India's Oil Companies Face Heavy Losses Amid Stable Fuel Prices
The Financial Strain Behind Fuel Prices
While fuel prices in India appear stable at the gas stations, oil companies are incurring significant losses to maintain this status. State-owned oil marketing firms, including Indian Oil Corporation, Bharat Petroleum Corporation Ltd, and Hindustan Petroleum Corporation Ltd, are reportedly losing around Rs 1,600 crore daily, as per industry experts. This situation arises amidst rising global crude oil prices, driven by geopolitical tensions since the onset of the Iran conflict on February 28, even as retail fuel prices in India have remained relatively unchanged.
The Hidden Cost of Stable Prices
If domestic fuel prices were to align with global crude oil trends, petrol would be priced at approximately Rs 113 per litre and diesel at Rs 123 per litre. Instead, oil marketing companies are absorbing the financial gap. Despite the deregulation of fuel prices, these firms have not adjusted retail prices since April 2022. Reports indicate that losses have escalated to about Rs 18 per litre for petrol and Rs 35 per litre for diesel. A report from Macquarie Group highlighted the extent of the financial pressure, estimating that at current spot prices of USD 135-165 per barrel, the losses for petrol and diesel sales are Rs 18 and Rs 35 per litre, respectively.
Furthermore, every $10 increase in crude prices adds roughly Rs 6 per litre to marketing losses. At one point, when crude prices surged, daily losses reportedly reached Rs 2,400 crore before settling at the current Rs 1,600 crore.

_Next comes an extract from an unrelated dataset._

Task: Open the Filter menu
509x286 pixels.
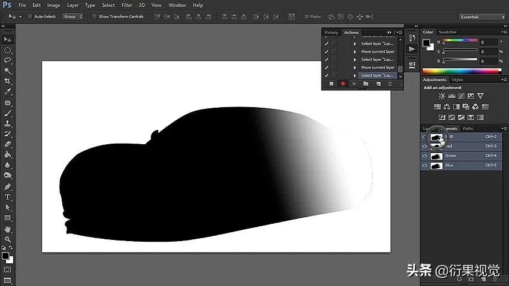Action: pos(126,5)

Government Intervention and Its Challenges
The government has intervened to alleviate some of the financial strain, notably through a Rs 10 per litre reduction in excise duty on petrol and diesel. However, instead of passing these savings to consumers, companies have retained them to mitigate their losses, which also impacts government revenue. Lower excise duties directly affect fiscal income, constraining fiscal flexibility. Even a complete excise duty removal would not fully offset the current losses, potentially leading to an annual revenue loss of around $36 billion and significantly increasing the fiscal deficit. India's reliance on imported crude, which constitutes nearly 88% of its total needs, further exposes it to global price fluctuations, with a significant portion of imports sourced from the Middle East, followed by Russia and the United States.
Future Outlook
The financial burden has already erased previous profits for oil marketing companies, and their upcoming quarterly results are anticipated to reflect this downturn. There are indications of potential changes ahead, with a Macquarie report suggesting a risk of increased pump prices following state elections in April. Currently, Indian consumers are shielded from global fuel price volatility, but this stability comes at a considerable and escalating cost, quietly borne by both the oil companies and the government.